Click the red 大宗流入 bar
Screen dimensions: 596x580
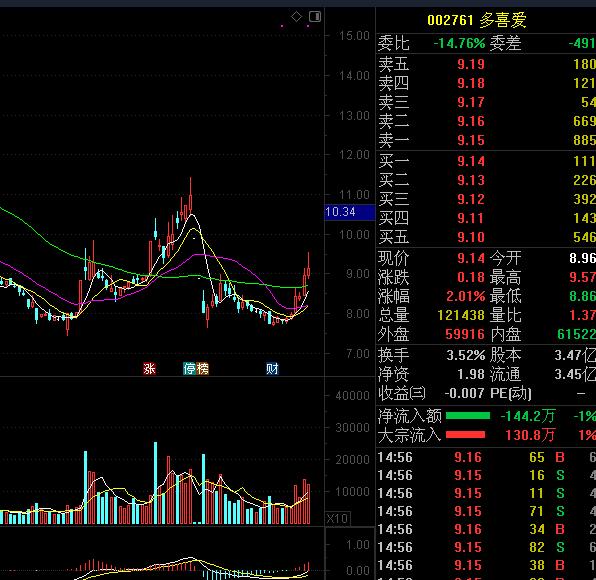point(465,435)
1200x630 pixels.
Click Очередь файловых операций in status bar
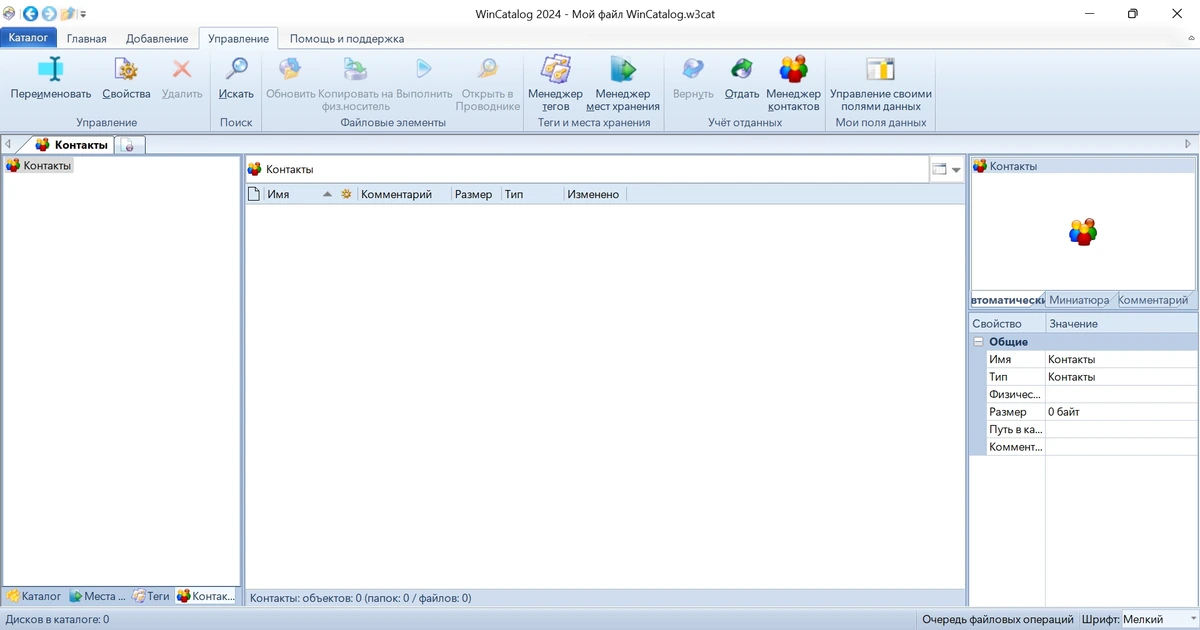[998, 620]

• _What to do_: Please write out the lines above, beginning at the line with "Screen dimensions: 596x580" and ending at the last line of the records, exactly as they appear and without pictures.

• _Written answer_:
Screen dimensions: 596x580
point(465,435)
1200x630 pixels.
Click Очередь файловых операций in status bar
[998, 620]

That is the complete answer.